All three generations use micro-SIMs and use micro-USB B power connectors.

==Models==
There are two models of the 2nd generation Moto E:

3G - Otus - with a Snapdragon 200
- XT1505 - Global models
- XT1506 - Global, Dual SIM
- XT1511 - US model

4G/LTE - Surnia - with a Snapdragon 410
- XT1514 - Brazil, Dual SIM
- XT1521 - Global, Dual SIM
- XT1523 - Brazil, Dual Sim, 16 GB
- XT1524 - Global models
- XT1526 - 4G/LTE (CDMA) for Sprint (Sprint Prepaid, Boost, Virgin Mobile), US
- XT1527 - USA model
- XT1528 - 4G/LTE (CDMA) for Verizon Prepaid, US
- XT1529 - 4G/LTE (CDMA) for LTE in Rural America (LRA) Partners

==Official accessories==
To customize the phone, Motorola released the new Moto E with either a black or white bezel. Motorola released replaceable color bands (yellow, turquoise, blue, raspberry, purple, and red) in addition to larger "Grip Shell" cases.

==Press release==
In February 2015, Motorola shipped promo boxes to various members of the press, to arrive on the 25th. Inside the box was a mock-press conference to announce the phone. The box contained a miniature stage, a press pass, a Moto E, and a replaceable color band.

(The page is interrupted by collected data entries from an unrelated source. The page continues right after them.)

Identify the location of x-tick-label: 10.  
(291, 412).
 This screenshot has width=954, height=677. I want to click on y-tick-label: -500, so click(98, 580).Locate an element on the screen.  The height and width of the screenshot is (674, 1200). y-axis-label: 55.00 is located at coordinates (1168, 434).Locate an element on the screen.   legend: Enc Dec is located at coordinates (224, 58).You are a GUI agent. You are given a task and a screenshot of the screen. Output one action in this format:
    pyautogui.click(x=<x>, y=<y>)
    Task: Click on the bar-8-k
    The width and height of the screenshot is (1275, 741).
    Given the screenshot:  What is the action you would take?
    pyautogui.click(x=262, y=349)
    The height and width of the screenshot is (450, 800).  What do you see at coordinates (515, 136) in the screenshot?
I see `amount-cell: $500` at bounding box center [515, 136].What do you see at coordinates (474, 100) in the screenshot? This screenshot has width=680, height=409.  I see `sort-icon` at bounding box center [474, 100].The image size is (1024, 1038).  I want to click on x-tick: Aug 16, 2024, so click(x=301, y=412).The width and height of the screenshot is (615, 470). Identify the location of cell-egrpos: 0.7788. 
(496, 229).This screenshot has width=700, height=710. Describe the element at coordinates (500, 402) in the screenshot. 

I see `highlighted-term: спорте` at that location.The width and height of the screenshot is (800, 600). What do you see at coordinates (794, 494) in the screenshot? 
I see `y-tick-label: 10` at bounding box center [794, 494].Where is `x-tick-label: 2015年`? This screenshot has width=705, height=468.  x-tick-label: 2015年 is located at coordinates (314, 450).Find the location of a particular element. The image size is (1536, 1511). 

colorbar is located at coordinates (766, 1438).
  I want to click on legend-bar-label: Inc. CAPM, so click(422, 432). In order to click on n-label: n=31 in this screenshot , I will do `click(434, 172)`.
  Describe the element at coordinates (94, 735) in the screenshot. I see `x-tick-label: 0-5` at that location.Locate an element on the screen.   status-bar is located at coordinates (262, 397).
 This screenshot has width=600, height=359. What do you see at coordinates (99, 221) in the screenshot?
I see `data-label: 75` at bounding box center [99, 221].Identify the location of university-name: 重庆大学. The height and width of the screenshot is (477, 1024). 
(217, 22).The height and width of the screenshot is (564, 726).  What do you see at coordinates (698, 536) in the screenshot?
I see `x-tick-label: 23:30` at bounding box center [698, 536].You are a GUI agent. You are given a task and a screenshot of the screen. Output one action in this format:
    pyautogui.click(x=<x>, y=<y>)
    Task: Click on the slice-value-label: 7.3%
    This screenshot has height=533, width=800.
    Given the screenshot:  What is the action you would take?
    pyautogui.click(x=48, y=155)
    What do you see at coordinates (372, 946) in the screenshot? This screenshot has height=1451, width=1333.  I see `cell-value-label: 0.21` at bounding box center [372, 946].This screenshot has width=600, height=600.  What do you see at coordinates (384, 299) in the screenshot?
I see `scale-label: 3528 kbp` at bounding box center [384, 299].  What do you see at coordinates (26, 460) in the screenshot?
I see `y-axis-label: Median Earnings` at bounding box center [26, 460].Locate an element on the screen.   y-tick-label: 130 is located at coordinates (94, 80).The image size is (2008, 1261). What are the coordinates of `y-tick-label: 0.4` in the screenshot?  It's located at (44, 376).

On 18 August 2015, Lenovo announced that it had begun manufacturing Motorola smartphones at a plant in Sriperumbudur, near Chennai, India, run by the Singapore-based contract manufacturer Flextronics International Ltd. The first smartphone manufactured at the facility was the 4G Moto E (2nd generation).

==Reception==
The Ars Technica reviewers praised the phone for being well-built, having a decent screen, near-stock Android, decent performance, and excellent battery life. They did not like the camera, the limited storage, lack of NFC for mobile payments and that the $119 model (3G only) didn't have some of the $149 model's best features.